A rising tide lifts all boats. Even at the height of street racing game mania, when Need for Speed, Burnout, Midnight Club and Juiced games all topped the chart, Microsoft exclusive Project Gotham Racing titles didn’t join them. But with the Xbox 360’s success by 2007, Project Gotham Racing 4 was in pole position to be the most popular thing out for a week, if not to secure a future for the series. And while its innovations had largely been picked up by others, it was still a taste of what other players had been missing out on.
The series actually started on a different less popular console, as Dreamcast title Metropolis Street Racer. Developers Bizarre Creations were responsible for 1996’s PS1 Formula 1 and its sequel, gifted with the exceptional Murray Walker but otherwise struggling to square personality with simulation. In Metropolis Street Racer they went a less real route, designing street races with ‘Kudos’ points awarded for stylish driving, in the manner that Need for Speed: Underground would pick up and run with.
The same building blocks are still present for Project Gotham Racing 4. In its career mode you climb the ranks through a series of short championships where you compete with other drivers around tight city centre tracks, from Macau to St. Petersburg to Quebec. Each city has a range of different routes rather than just a single circuit. Those kudos points come from burnouts, powerslides and drafting behind other cars, but it also gives you them for pulling off a corner with particularly fine positioning, or just making it through a section of track without hitting the walls.

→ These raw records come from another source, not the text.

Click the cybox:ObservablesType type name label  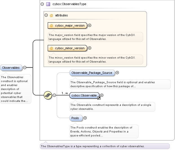click(x=69, y=4)
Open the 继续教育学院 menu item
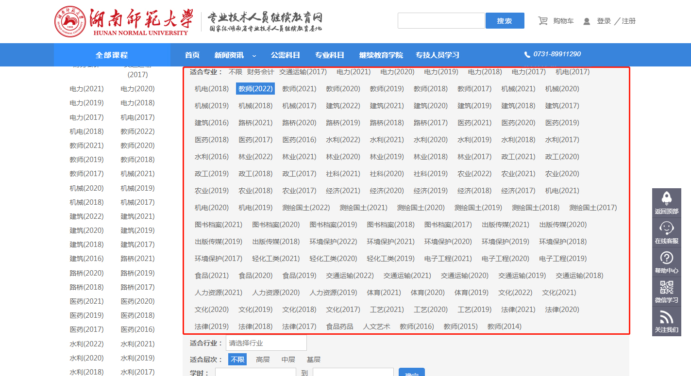691x376 pixels. (x=381, y=55)
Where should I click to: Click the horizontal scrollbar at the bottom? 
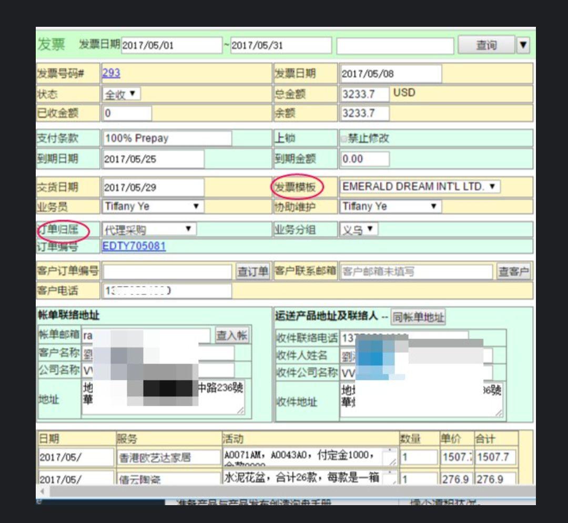click(210, 490)
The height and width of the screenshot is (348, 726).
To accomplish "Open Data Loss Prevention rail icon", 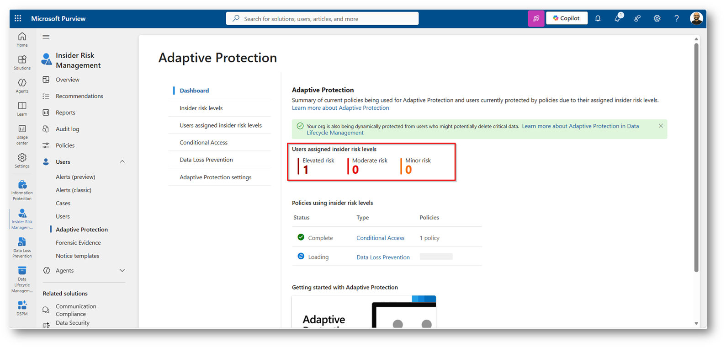I will (x=22, y=247).
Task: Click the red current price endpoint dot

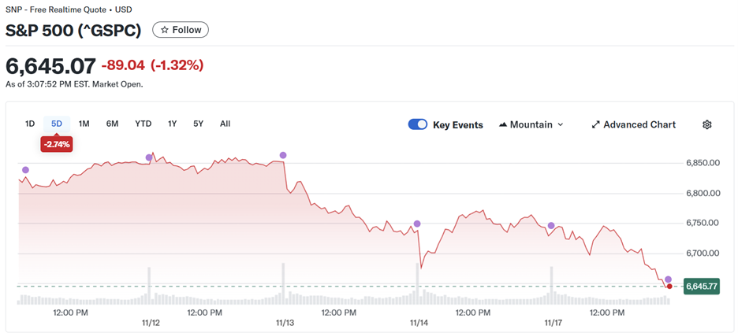Action: 669,286
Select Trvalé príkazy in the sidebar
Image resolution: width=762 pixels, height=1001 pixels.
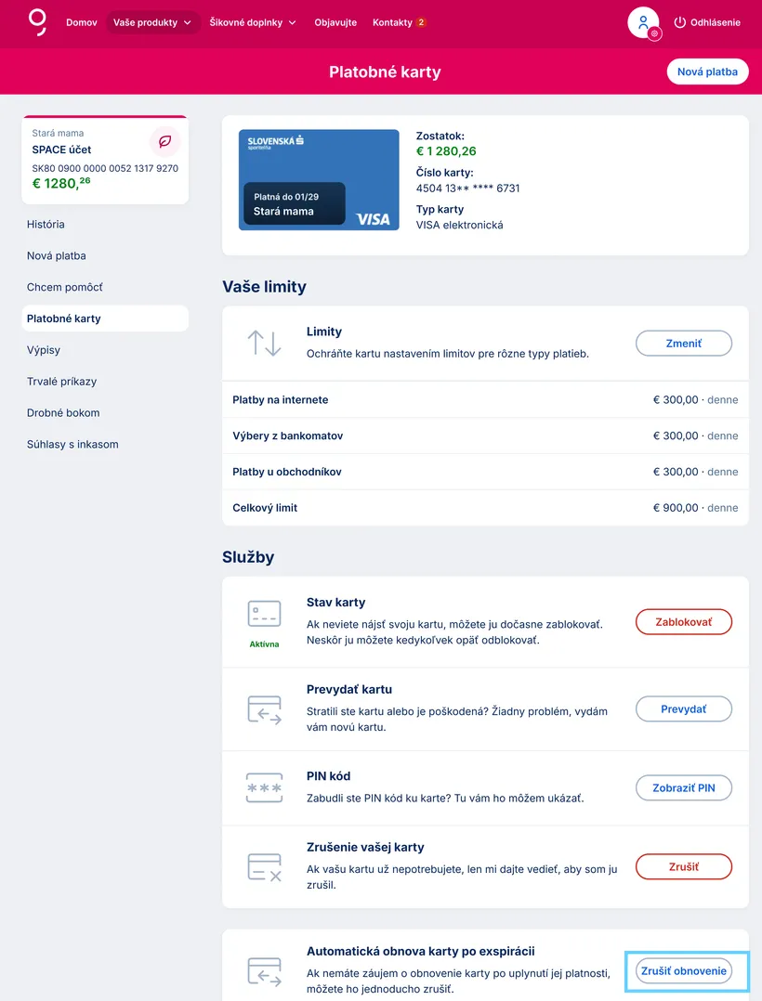pyautogui.click(x=61, y=381)
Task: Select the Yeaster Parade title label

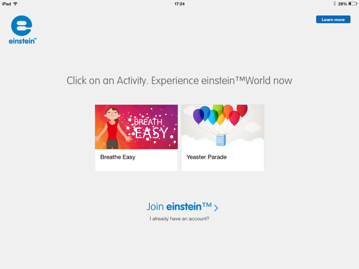Action: [x=207, y=157]
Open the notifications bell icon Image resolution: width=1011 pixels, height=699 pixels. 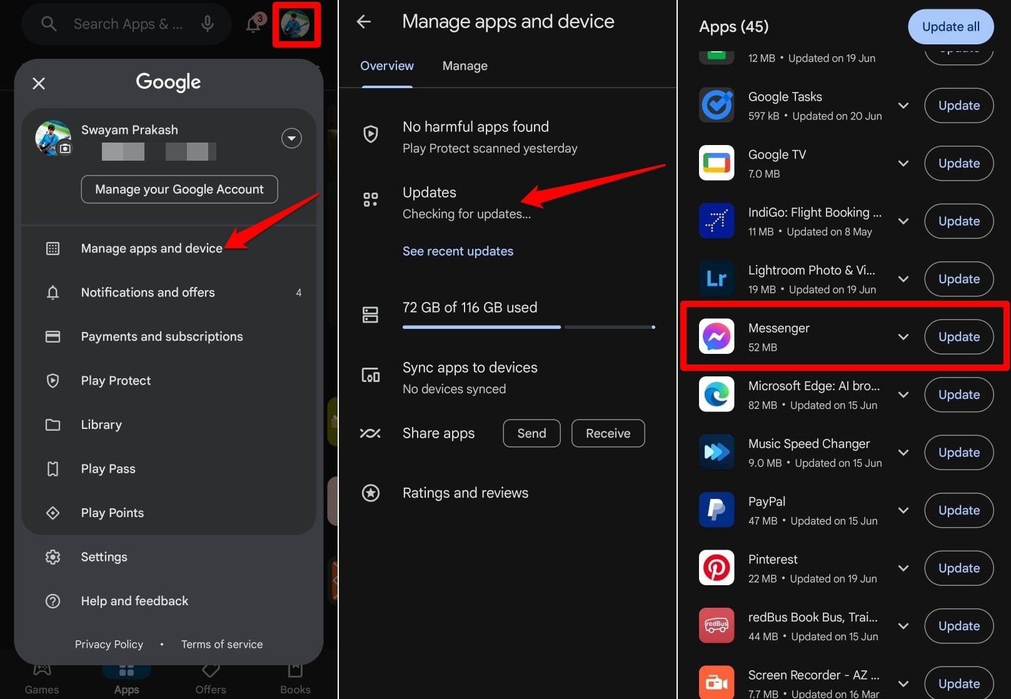[x=253, y=23]
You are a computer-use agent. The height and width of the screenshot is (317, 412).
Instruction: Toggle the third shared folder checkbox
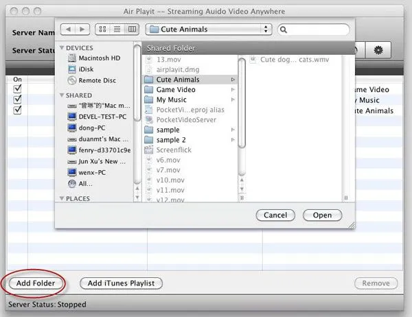(18, 110)
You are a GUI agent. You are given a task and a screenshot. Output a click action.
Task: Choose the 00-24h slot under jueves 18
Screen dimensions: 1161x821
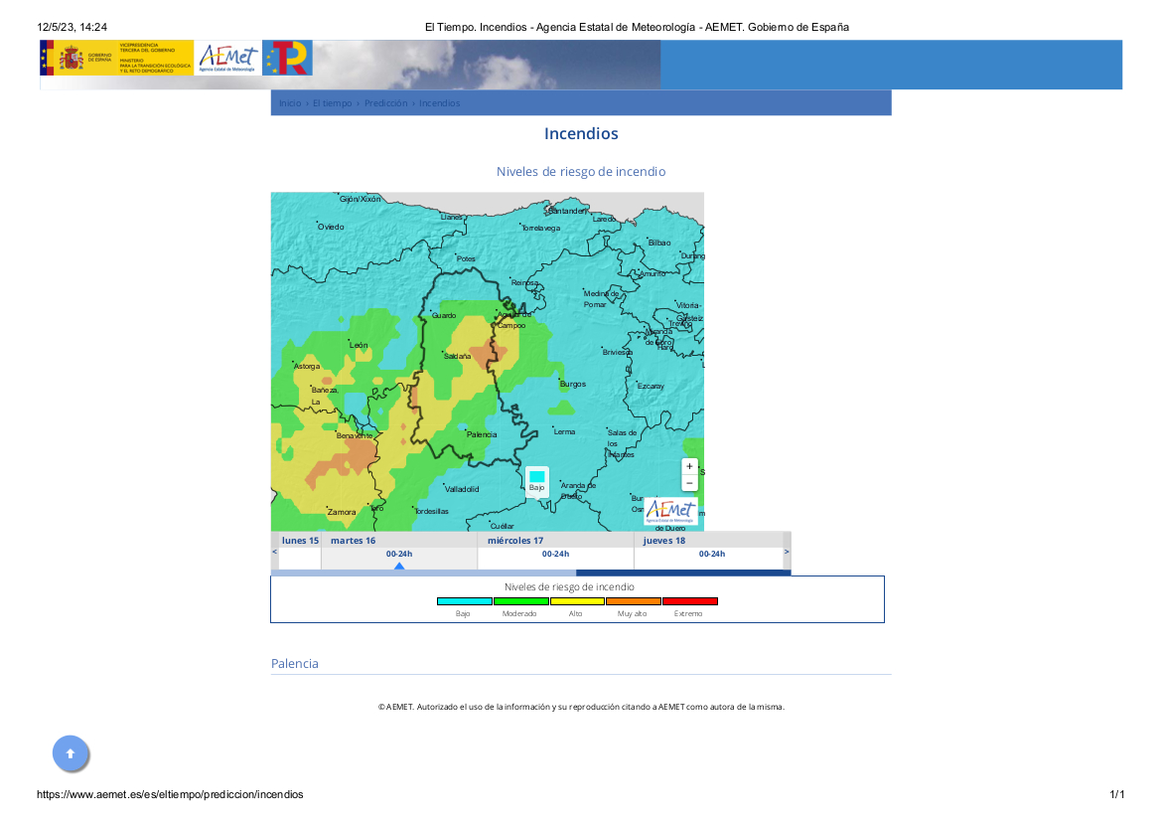click(711, 555)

There is no ludicrously overpowered nitro, neon direction arrows, or dodging oncoming traffic involved; for most of its races Project Gotham Racing 4 is first and foremost a racing simulator where the most unrealistic thing is being able to shut down so many streets. Nonetheless, the kudos system takes a weighty place in that. Your rewards for finishing first, second or third are given in large numbers of kudos points and the championships decided by their totals, meaning those achieved through other means act as a tiebreaker. My first two championships saw me match the race results of another driver but lose out through not having sufficient style. On progressing further, there are events where it takes an even more central role, like the time trials where earning kudos stops the clock.
The points also tie into the ability to unlock further tracks and cars, though there is no tuning up your cars aside from some nice paint jobs. The whole system gives you something extra to think about apart from driving, and more of a reason to venture into using motorbikes, which are a pain to ride but let you pull wheelies down every straight for easy points. None of it is handled terribly, but it is the kind of thing that gives the publishers a unique point to stick on the box, but doesn’t feel particularly vital in practice, like the way that Project Gotham Racing 4 connects to the internet to bring you the real live weather from wherever you are racing.
The fact that such trappings feel excessive is ultimately a tribute to the strength of the racing. The cars don’t have the finely detailed fidelity of a Forza Motorsport 2, but the close, twisty street racing has plenty of excitement and a good sense of weight and challenge. The use of real places is a great way of adding identity and interest even before getting to the inevitable highlight of the London rounds and racing around bits of Westminster I’ve walked through many times. Blasting up and down Whitehall in a McLaren F1, its cacophony drowning out Mozart, drafting other cars and swerving round statues, is a ridiculous thrill that doesn’t need any extras.